▶ **What is being asked**
Can you copy out, unchanged, the lines of the material starting with the line that contains "Given: Click 'Copy" and going on through the line that contains "click(579, 52)", including both of those lines?

▶ **Listed entries**
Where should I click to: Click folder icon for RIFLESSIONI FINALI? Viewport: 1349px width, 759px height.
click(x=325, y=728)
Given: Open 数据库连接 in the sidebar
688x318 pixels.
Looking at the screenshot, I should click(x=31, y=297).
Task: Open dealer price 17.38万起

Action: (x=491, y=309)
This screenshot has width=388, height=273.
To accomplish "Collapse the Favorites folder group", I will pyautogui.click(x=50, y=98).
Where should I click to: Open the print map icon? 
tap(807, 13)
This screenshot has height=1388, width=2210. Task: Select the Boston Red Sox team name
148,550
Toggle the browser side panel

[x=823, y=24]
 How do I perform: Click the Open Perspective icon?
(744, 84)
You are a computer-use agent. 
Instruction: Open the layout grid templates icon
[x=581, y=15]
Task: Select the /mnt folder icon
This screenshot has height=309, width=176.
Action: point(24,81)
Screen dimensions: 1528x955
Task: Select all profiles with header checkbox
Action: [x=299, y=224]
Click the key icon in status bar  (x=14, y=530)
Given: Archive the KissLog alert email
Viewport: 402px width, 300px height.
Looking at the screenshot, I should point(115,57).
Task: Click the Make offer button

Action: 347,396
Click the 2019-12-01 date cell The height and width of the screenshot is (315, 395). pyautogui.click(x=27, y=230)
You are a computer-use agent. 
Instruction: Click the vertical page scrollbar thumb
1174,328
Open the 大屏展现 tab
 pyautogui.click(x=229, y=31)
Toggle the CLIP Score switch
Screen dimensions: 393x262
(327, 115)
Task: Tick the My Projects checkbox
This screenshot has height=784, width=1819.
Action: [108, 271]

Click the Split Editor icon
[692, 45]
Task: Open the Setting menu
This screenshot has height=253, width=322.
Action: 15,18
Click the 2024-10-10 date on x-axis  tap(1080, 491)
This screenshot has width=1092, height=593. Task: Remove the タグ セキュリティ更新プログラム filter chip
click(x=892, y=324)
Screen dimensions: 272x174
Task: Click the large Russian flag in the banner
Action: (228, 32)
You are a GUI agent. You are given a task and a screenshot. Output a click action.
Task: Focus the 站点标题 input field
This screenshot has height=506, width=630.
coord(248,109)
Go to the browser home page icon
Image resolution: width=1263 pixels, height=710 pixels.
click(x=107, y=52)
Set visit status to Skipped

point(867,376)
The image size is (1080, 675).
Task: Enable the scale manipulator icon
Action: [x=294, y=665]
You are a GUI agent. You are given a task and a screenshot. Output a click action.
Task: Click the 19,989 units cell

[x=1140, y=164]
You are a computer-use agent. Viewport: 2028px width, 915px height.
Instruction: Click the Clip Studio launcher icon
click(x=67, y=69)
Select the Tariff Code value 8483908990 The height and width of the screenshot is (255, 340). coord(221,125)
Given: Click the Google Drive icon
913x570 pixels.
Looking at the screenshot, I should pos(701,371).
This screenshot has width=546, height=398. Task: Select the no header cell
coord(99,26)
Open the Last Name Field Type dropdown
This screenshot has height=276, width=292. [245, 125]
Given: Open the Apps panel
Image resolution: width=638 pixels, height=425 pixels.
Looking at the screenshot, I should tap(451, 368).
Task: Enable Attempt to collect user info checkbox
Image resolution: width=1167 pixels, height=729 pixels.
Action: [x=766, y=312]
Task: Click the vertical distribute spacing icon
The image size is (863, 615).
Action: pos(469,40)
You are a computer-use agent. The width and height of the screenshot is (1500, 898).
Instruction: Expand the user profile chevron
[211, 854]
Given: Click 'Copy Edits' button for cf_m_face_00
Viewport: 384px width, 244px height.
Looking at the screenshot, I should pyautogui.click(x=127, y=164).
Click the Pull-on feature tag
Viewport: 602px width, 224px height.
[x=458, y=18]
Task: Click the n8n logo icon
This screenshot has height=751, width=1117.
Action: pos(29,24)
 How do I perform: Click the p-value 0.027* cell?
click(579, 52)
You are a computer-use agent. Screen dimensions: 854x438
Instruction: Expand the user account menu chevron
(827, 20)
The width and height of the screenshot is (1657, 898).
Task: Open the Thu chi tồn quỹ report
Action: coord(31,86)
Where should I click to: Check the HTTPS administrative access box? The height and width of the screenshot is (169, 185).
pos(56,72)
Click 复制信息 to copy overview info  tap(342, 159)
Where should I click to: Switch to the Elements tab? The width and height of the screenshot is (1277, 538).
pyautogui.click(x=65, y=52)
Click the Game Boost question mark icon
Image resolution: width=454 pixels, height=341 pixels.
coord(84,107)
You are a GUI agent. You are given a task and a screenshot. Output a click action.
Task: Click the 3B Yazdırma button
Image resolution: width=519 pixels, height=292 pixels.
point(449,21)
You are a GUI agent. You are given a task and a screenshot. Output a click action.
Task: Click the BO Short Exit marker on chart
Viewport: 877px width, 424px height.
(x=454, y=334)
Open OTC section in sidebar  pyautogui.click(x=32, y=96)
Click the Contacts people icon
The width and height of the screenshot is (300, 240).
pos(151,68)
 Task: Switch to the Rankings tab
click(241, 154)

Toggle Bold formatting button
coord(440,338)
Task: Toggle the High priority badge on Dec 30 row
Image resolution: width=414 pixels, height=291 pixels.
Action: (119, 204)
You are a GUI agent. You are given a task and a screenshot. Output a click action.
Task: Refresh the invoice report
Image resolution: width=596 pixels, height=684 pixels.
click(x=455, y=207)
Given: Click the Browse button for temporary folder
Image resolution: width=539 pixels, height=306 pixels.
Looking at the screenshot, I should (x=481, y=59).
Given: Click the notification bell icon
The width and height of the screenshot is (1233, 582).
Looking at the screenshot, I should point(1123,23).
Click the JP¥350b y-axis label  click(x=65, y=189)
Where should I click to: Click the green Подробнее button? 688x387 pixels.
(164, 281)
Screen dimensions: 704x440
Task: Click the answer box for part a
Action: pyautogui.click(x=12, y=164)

▶ **Result of this task**
Given: Click 'Copy Edits' button for cf_m_face_00
Viewport: 384px width, 244px height.
Looking at the screenshot, I should pyautogui.click(x=127, y=164).
Click the Pull-on feature tag
Viewport: 602px width, 224px height.
[x=458, y=18]
Task: Click the n8n logo icon
This screenshot has height=751, width=1117.
Action: pos(29,24)
 How do I perform: Click the p-value 0.027* cell?
click(579, 52)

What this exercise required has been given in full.